In the entries that follow, the line with "This screenshot has width=937, height=613." opens the range and the line with "Collapse the Demographics panel" closes it; repeat that range exactly, both lines included.

[Start of section]

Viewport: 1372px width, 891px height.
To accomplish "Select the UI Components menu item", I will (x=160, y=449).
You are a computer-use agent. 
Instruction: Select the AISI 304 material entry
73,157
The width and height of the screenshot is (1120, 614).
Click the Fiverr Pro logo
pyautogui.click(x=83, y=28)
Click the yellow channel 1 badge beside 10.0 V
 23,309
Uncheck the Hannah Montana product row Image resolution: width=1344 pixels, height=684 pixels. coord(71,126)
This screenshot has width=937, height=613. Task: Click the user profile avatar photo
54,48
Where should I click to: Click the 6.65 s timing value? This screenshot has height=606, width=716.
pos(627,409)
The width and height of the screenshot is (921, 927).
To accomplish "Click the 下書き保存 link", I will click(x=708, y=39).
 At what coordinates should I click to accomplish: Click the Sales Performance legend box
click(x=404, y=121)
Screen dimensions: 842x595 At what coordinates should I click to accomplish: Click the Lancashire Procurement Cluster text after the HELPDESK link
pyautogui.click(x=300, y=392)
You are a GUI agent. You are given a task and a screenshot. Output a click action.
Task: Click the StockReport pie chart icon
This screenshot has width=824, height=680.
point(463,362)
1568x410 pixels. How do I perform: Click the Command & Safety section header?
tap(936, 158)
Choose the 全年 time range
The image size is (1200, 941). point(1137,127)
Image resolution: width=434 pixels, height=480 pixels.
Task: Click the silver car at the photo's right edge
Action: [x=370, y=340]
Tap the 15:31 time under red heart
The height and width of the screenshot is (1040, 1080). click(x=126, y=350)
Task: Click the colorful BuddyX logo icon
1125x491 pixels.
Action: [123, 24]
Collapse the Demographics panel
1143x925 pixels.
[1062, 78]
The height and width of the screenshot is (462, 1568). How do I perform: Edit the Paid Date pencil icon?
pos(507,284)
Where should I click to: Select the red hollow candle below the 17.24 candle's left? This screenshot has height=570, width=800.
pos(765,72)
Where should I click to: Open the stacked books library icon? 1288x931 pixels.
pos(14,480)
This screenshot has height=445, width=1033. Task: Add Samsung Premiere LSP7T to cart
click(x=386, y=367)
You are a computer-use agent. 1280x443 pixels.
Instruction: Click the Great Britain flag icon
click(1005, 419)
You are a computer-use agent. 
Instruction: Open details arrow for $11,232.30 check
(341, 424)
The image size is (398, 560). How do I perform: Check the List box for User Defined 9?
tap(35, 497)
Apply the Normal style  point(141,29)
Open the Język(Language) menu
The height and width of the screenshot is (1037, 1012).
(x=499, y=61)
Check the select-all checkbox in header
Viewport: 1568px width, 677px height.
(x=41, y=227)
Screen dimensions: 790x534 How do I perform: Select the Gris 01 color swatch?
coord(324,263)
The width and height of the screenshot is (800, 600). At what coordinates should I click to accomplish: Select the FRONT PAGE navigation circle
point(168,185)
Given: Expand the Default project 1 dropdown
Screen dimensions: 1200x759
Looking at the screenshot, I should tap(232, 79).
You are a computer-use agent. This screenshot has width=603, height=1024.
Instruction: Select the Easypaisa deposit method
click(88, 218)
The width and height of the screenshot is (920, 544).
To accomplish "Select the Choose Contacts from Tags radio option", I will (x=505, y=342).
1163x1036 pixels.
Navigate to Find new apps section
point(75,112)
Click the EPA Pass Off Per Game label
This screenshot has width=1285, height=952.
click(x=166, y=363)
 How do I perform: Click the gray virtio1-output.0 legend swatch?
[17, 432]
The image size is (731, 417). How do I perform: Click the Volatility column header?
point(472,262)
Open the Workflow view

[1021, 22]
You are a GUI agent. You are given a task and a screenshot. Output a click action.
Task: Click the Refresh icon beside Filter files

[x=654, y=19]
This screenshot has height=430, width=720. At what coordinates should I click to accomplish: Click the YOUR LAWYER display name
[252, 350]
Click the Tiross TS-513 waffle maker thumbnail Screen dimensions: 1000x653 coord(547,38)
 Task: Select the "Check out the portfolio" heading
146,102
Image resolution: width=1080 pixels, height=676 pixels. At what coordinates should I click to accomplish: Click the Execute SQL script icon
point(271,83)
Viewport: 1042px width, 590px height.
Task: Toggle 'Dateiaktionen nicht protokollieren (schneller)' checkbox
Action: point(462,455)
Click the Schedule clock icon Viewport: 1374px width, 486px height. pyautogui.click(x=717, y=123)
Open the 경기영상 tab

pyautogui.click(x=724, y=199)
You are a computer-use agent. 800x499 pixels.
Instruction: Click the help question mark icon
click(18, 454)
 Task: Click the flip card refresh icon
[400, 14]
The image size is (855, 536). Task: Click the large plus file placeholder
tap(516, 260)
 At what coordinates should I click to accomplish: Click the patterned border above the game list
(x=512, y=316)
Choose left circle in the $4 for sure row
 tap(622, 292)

[End of section]

§ **ANSWER FOR THE TASK**:
This screenshot has width=937, height=613. Task: Click the user profile avatar photo
54,48
Where should I click to: Click the 6.65 s timing value? This screenshot has height=606, width=716.
pos(627,409)
The width and height of the screenshot is (921, 927).
To accomplish "Click the 下書き保存 link", I will click(x=708, y=39).
 At what coordinates should I click to accomplish: Click the Sales Performance legend box
click(x=404, y=121)
Screen dimensions: 842x595 At what coordinates should I click to accomplish: Click the Lancashire Procurement Cluster text after the HELPDESK link
pyautogui.click(x=300, y=392)
You are a GUI agent. You are given a task and a screenshot. Output a click action.
Task: Click the StockReport pie chart icon
This screenshot has width=824, height=680.
point(463,362)
1568x410 pixels. How do I perform: Click the Command & Safety section header?
tap(936, 158)
Choose the 全年 time range
The image size is (1200, 941). point(1137,127)
Image resolution: width=434 pixels, height=480 pixels.
Task: Click the silver car at the photo's right edge
Action: [x=370, y=340]
Tap the 15:31 time under red heart
The height and width of the screenshot is (1040, 1080). click(x=126, y=350)
Task: Click the colorful BuddyX logo icon
1125x491 pixels.
Action: [123, 24]
Collapse the Demographics panel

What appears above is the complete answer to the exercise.